= Testo da leggere =
- - -
Questo garantirebbe più sicurezza per il gruppo e più professionalità per l'accompagnatore interessato a specializzarsi. Attualmente il campo di attività AG è così vasto che pochi riescono ad essere aggiornati in tutte le specializzazioni richieste. Se perdiamo queste figure alpinistiche impoveriamo il gruppo accompagnatori. Naturalmente se fosse inserito questo nuovo metodo di considerare l’organico i limiti imposti nel documento del comitato di indirizzo e controllo dovrebbero essere riscritti in una forma che tenga conto della presenza di queste figure.
- Con il testo attuale anche un scialpinista esperto si è trovato in difficoltà per scovare un percorso invernale che rispetti i limiti e che allo stesso tempo mantenga un aspetto DI AVVENTURA PER I RAGAZZI; un obiettivo che dia soddisfazione esserci arrivati. Queste attività aiutano i ragazzi a tirare fuori il meglio di se stessi, a scoprire i loro talenti o valori, a vincere le proprie paure, sono esperienze che legano il gruppo e i meno forti si sentono supportati dai più forti. Queste dinamiche scaturiscono con la presenza di difficoltà.
La montagna invernale ha delle variabili così importanti che non possono essere inserite in un regolamento rigido. A chi frequenta la montagna invernale sembra sconsiderato vietare di usare ramponi-corda-piccozza senza la presenza di un istruttore, in quando, potrebbero garantire una sicurezza maggiore anche in una escursione non considerata difficile. Questi attrezzi danno una garanzia irrinunciabile e una sicurezza anche solo averli al seguito.
Un esempio: stai percorrendo una mulattiera sicura con le “ciaspole” e trovi un tratto ghiacciato, un insidioso scivolo creato dal vento. La maggior parte di chi si trova in questa situazione tenta l’attraversamento, perché le ciaspole, “sembra non scivolino”, ma invece come dimostrano le statistiche degli incidenti, un semplice inciampo o un posizionamento sbagliato e sono pronte ad abbandonarti. Quindi questo esempio evidenzia: “regole rigide riportate sui regolamenti non aiutano la sicurezza e rischiano di far commettere dei gravi errori a chi organizza”. Si può incappare nello stesso rischio quando si attraversano le “lingue di neve” morbide ai bordi e ghiacciate al centro.
- - -
= Da svolgere =
Secondo il testo sulla montagna invernale, quali attrezzi sembra sconsiderato vietare senza la presenza di un istruttore?

Dati di puntamento del bersaglio
- - -
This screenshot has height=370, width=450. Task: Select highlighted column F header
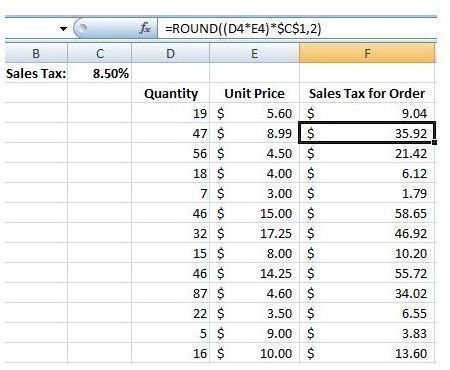(x=367, y=53)
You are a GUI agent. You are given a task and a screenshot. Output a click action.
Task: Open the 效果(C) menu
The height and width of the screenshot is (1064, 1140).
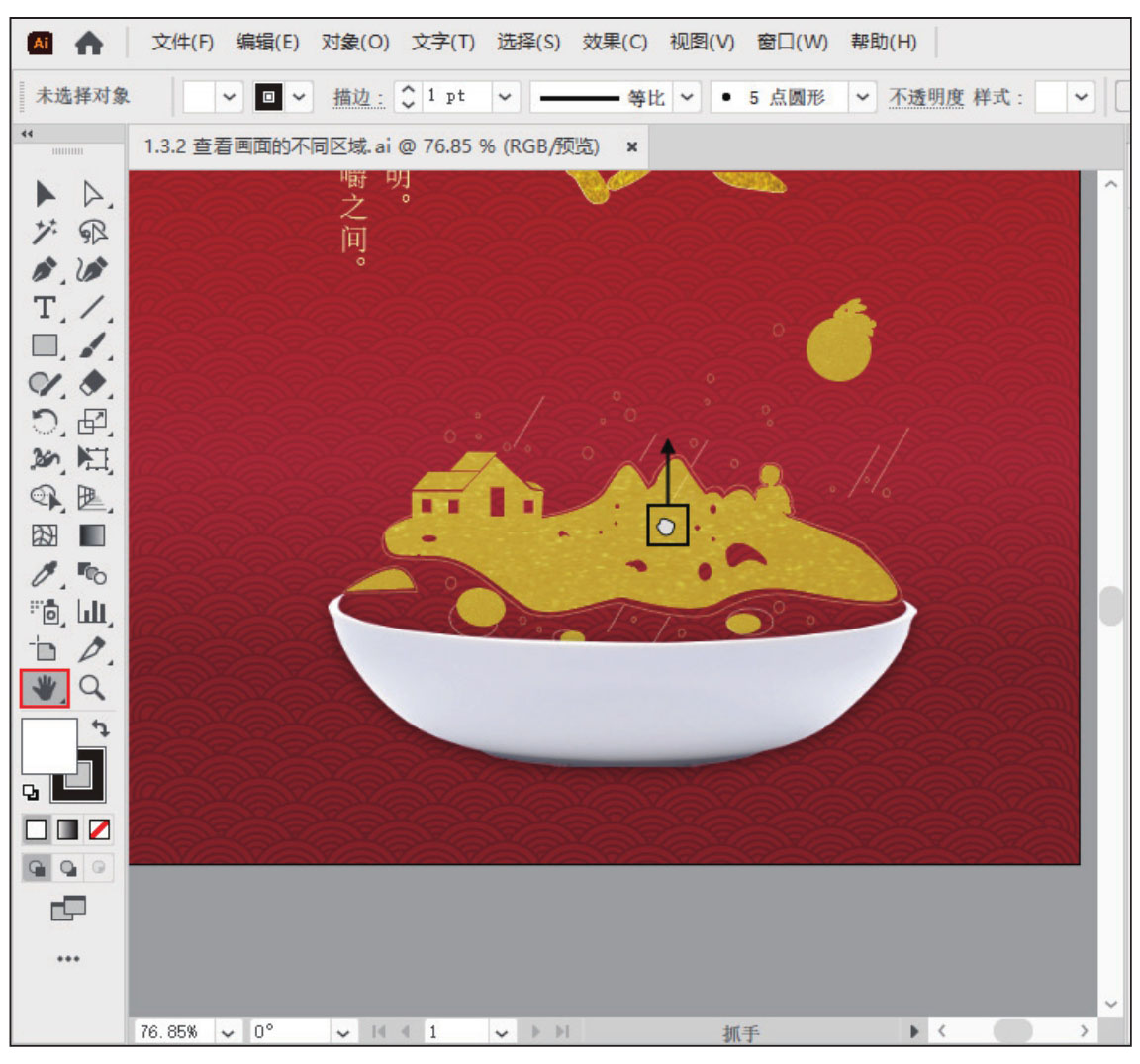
- - -
= Risposta =
Ramponi, corda e piccozza.